───── Items ─────
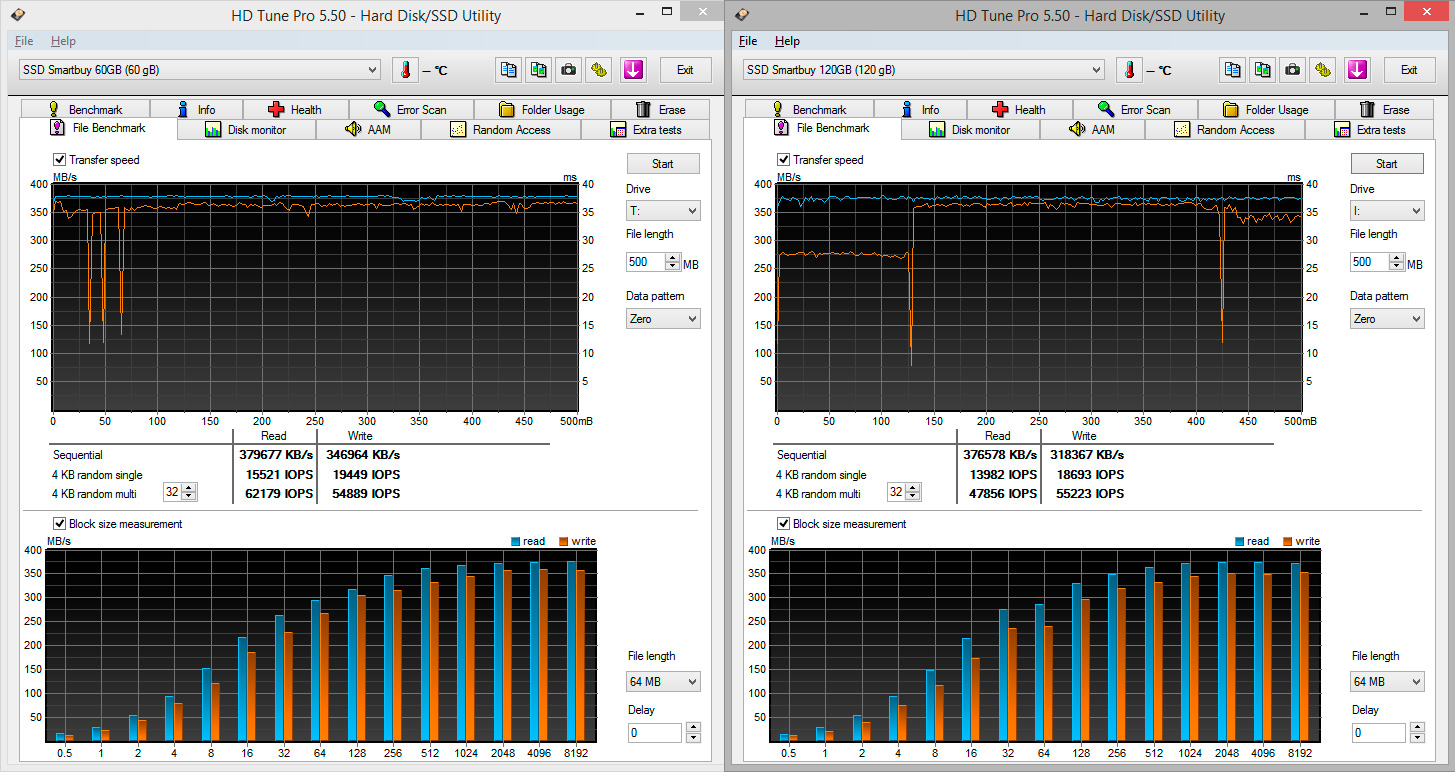Click the Delay input field in the 120GB window
1455x772 pixels.
pos(1378,733)
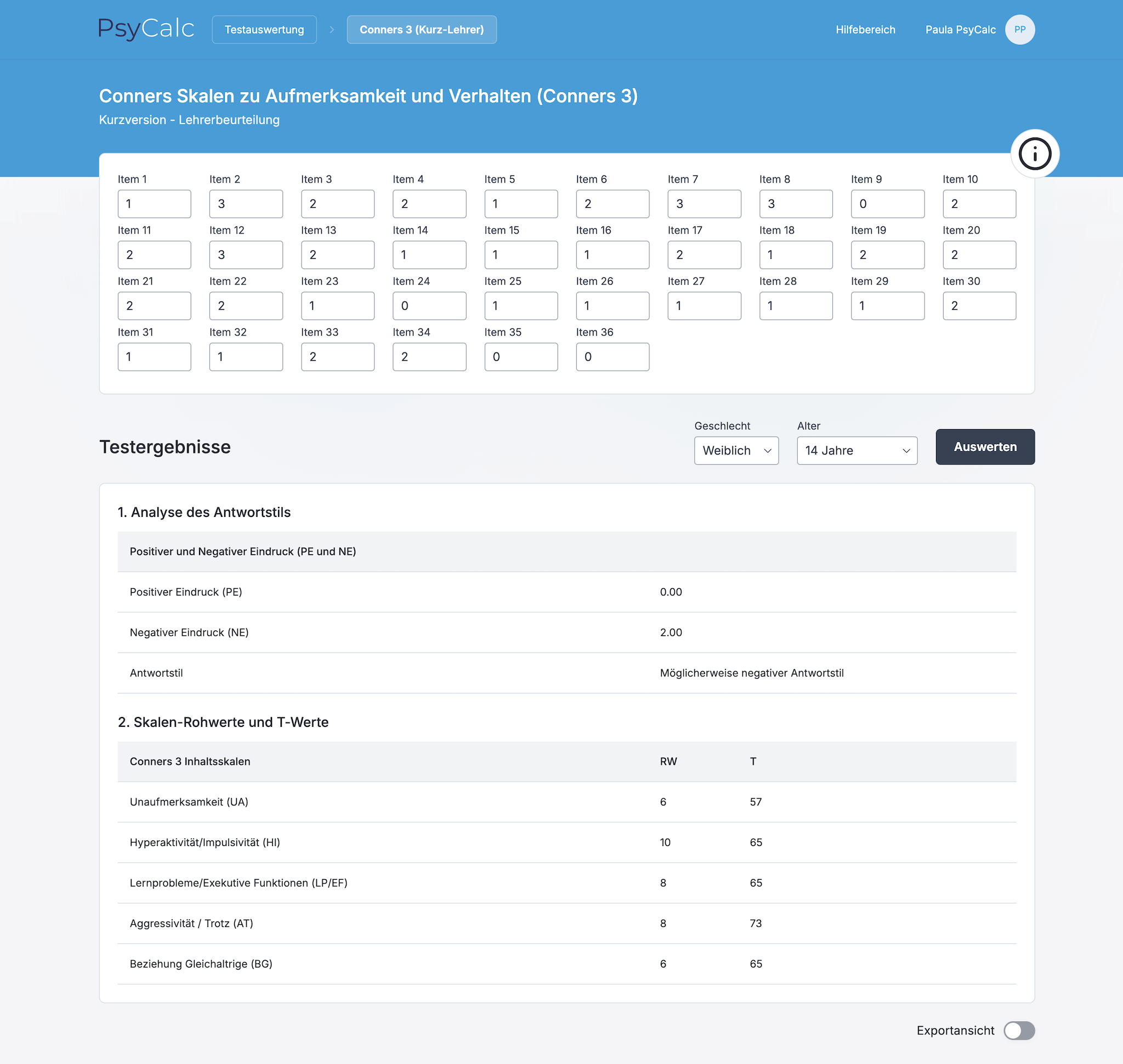This screenshot has width=1123, height=1064.
Task: Click the info circle icon
Action: point(1035,153)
─────
Required work
Please return the listing above unchanged, line for line, with the pictures left out.

Result of this exercise
Click the Delay input field in the 120GB window
1455x772 pixels.
pos(1378,733)
This screenshot has width=1123, height=1064.
Task: Click the info circle icon
Action: point(1035,153)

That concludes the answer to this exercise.